Frida Kahlo: Honoring Mother's Day with Female Icons

Frida Kahlo is a pop culture icon, and it's pretty evident why.

Frida Kahlo is a pop culture icon, and it's pretty evident why. About a third of her paintings are self-portraits, and her distinctive style, piercing gaze, and unibrow that, as noted by my elementary school self, puts Anthony Davis's to shame, captivate viewers and have propagated throughout our culture. Though she had some renown in her time, the feminist movement of the 1970s propelled her into global posthumous fame. She's now an idol for feminism, for Mexico, and for Western style. While she was a talented painter, her successful legacy as an icon, however, overshadows her legacy as an artist, which deserves just as much recognition. In spirit of the recent Mother's Day, celebrating not only parenthood, but also female empowerment and representation, we bring the transformative art of Kahlo into the spotlight. By creating many paintings surrounding the female experience, often highlighting what it was like to be a woman in a patriarchal world, she brought novelty to the industry like never before.

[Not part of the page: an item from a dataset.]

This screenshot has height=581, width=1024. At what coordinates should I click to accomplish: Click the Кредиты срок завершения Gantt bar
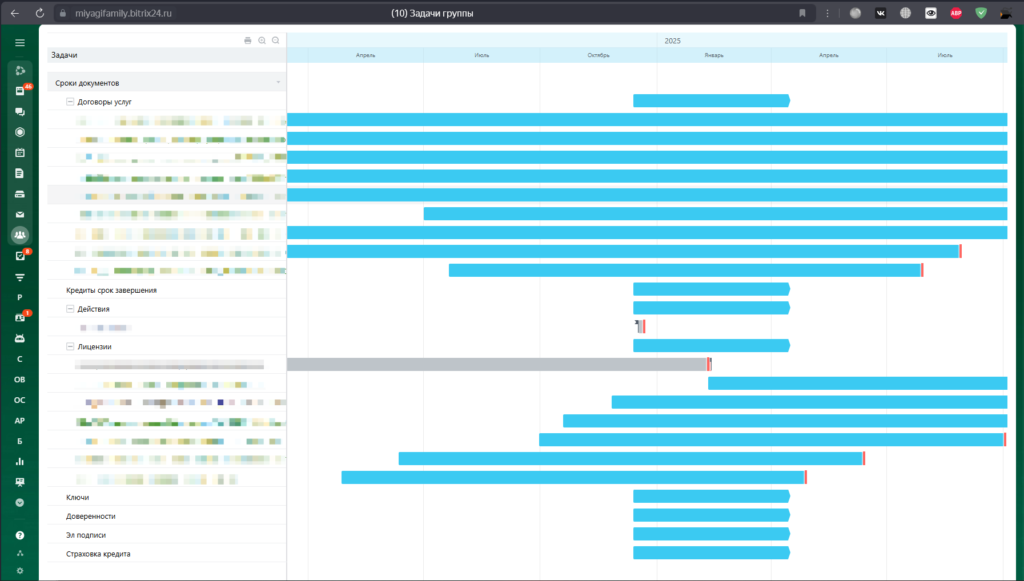[x=711, y=290]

To delve into Kahlo's unique world of art, we must also understand her tumultuous life—the two are deeply intertwined. She experienced illness, heartbreak, revolution, and accident, which she expressed in her work. Contracting polio as a child, her right leg was shorter than her left, and she walked with a limp. At the age of 18, a bus crash pushed a handrail through her back and crushed her foot, crippling her further. Despite these unfortunate mishaps, it was during her recovery when she learned to paint, crafting still lifes using traditional Mexican art forms and self-portraits using a mirror her mother gave her.

For the rest of her life, her wounds often caused her to experience intense pain, but she never shied away from painting her body in spite of its blemishes. In fact, it seems as if she painted every inch of her body besides her teeth—she never smiled in portraits. The Broken Column, illustrating a surgery after her accident, depicts her topless torso, split in the middle to reveal her spine. Her comfort with her own imperfect body in a patriarchal and time period before the body positivity movement led to groundbreaking pieces. She propelled a sense of feminism in Mexico that led to reforms such as the 1991 legalisation of abortion and equal marriage.

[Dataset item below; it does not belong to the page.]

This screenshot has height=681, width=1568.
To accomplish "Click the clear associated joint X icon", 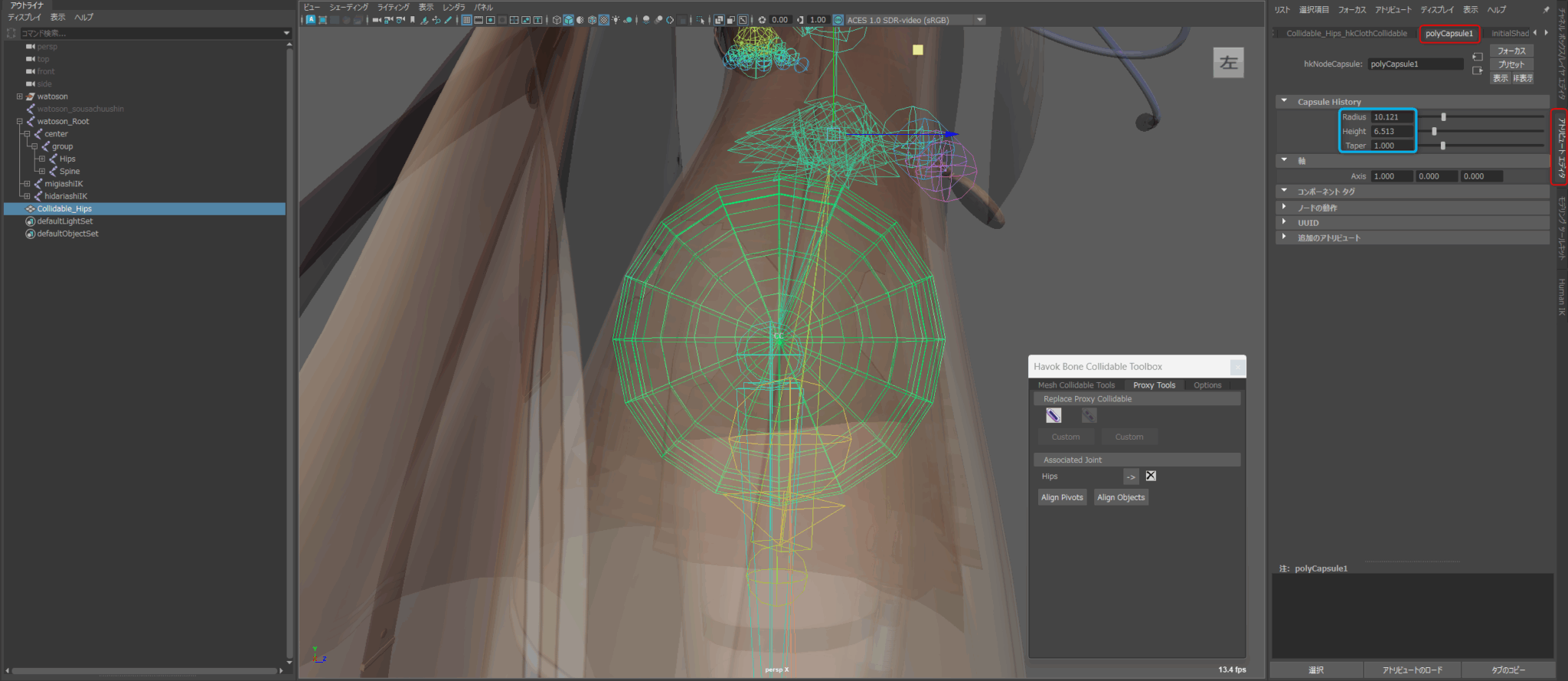I will point(1151,476).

Her confidence captivated muralist Diego Rivera, whom she later married in 1929. Together, they shared interests in art and politics, and Kahlo even ventured into creating pieces about Mexican identity in post-revolution Mexico. Oftentimes, Rivera painted murals portraying the indigenous people of Mexico while Kahlo wore and painted herself wearing their clothes; both supported and adopted the techniques of traditional Mexican art. Though they claimed to be the loves of each other's lives, their relationship was turbulent and filled with adultery and cycles of conflict and reconciliation. Kahlo captured the turmoil of their relationship through her art.

Her works addressed a myriad of subjects like divorce, disability, miscarriage, death, and fractured identity. Stylistically, she drew influences from diverse painting styles, which included Mannerist portraits, especially those of Italian painter Bronzino; Catholic iconography from her religious upbringing; and Mexican folk art. She incorporated techniques from this wide array of influences to portray herself in a variety of settings. Her palette incorporated the dynamic colors of traditional Mexican art while using the surrealist technique of doubling, or painting two versions of herself, to show changes in her character.

However, she never saw herself as a surrealist, despite many, including the movement's leader André Breton, championing her as such. Surrealists tap the subconscious to free themselves from the restraints of consciousness to depict the landscapes of the unconscious mind. However, Kahlo felt she did not draw from her subconscious, and instead simply painted her feelings through the turbulence of her life.

"I never painted dreams, I paint my own reality," she said.

And though her work is inarguably a product of her unique life, the issues in her work speak to us all, especially resonating with women and the sense of female empowerment. With brutal honesty, her work records her experiences of pain—of both the body and the psyche—of love and heartbreak, of nationality and revolution, of loneliness, and of angst. Her gaze holds even as the scenes and symbolism surrounding her shift, somehow simultaneously fragile and strong.